On Wednesday, Reserve Bank of Zimbabwe (RBZ) governor John Mangudya announced bank withdrawal and cash export limits, as well as plans to introduce “bond notes” backed by a $200 million African Export Import Bank (Afreximbank) bond facility, in a bid to ease cash shortages that have hit the economy.
The RBZ also announced that 40 percent of all export proceeds would be converted into South African rand, while 10 percent would be converted into euros, in a bid to spread use beyond the scarce greenback.
The moves provoked a backlash from Zimbabweans still smarting from the collapse of the local dollar in 2008, when hyperinflation reached an astounding 500 billion percent, according to IMF figures which many consider conservative.
On Friday, Mangudya met editors of the national press to clarify his policy statement.

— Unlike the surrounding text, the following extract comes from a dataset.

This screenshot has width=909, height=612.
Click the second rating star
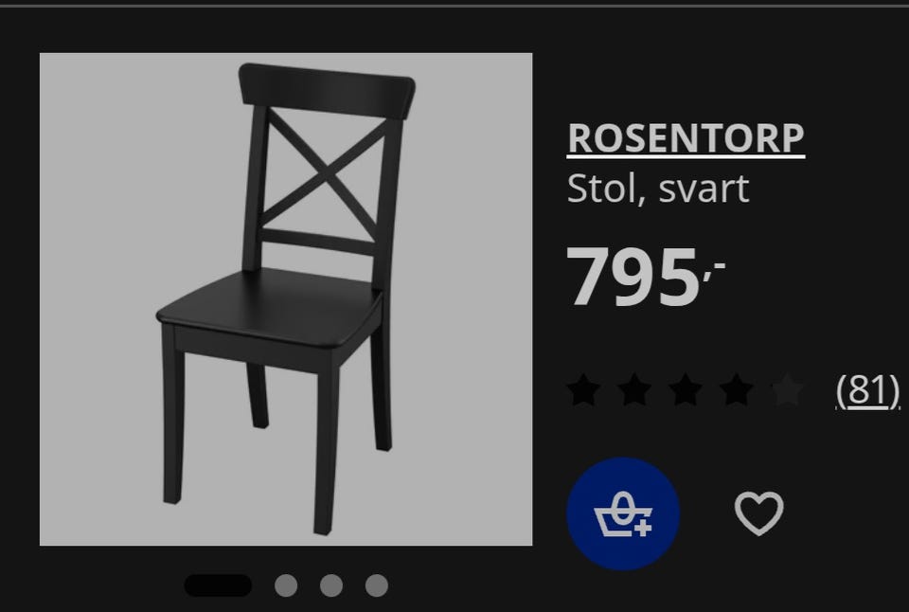pos(634,389)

While admitting that the policy pronouncement could have been better articulated, Mangudya said the main feature of Wednesday’s announcement was in fact a five percent export incentive backed by the $200 million Afreximbank facility. It is that extra five percent incentive that would be paid out to exporters in bond notes, which would then circulate in the market.

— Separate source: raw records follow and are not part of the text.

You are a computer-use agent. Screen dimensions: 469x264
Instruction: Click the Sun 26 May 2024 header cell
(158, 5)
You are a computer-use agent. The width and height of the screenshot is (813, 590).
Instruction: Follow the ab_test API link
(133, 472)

Mangudya said Zimbabwe’s widening trade deficit of $3 billion, against a trade surplus of about $200 million in 1990, required interventions that would promote exports while minimising imports.
As an incentive for exporters, the RBZ would pay a five percent incentive on all exports, while urging the government to put in place local content measures.
“So it is that five percent export incentive that will be paid out in bond notes, because if we pay in United States dollars, it will simply vanish,” Mangudya said. “This is actually a $200 million economic stimulus to stimulate local production and exports.”
The RBZ chief said there were no plans to introduce the Zimbabwe dollar by stealth.
“We have no hidden agenda. We are not removing the multi-currency system, we are actually giving it more life through more exports,” he said.
Mangudya said the central bank did not envisage injecting the equivalent of $200 million in bond notes into circulation. Out of a possible $50 million worth of bond coins introduced in December 2014 to ease the problem of small change, the RBZ had to date issued the equivalent of $15 million into the market, Mangudya said. He said the bond notes, to be printed in Germany, were currently at the design stage.
The central bank also announced that it had imported $15.5 million on Friday, to be injected into circulation on Monday.
Zimbabwe had $4,754 billion in circulation at the end of January 2016, according to RBZ data.
The governor said the move to split export proceeds into United States dollars, South African rand and euros was meant to remove the concentration risk brought by the overwhelming use preference of the greenback to other units in the multi-currency basket.
Upon dollarization in 2009, US dollar and rand use was at an even 49 percent. Currently, the greenback dominates with 95 percent of all transactions.
Mangudya lamented the dominance of the US dollar, which has gained as much as 20 percent against Zimbabwe’s main trading partner South Africa’s rand, saying it was detrimental to the country’s fragile economy.
“The US dollar is now more than a medium of exchange; it’s now a store of value, an asset, a commodity. If you’re not a safe haven economy, don’t be too open,” Mangudya said.
Meanwhile, in yet another policy tweak, Mangudya said tobacco farmers and small-scale miners would now be exempted from having their earnings automatically converted into rand and euros.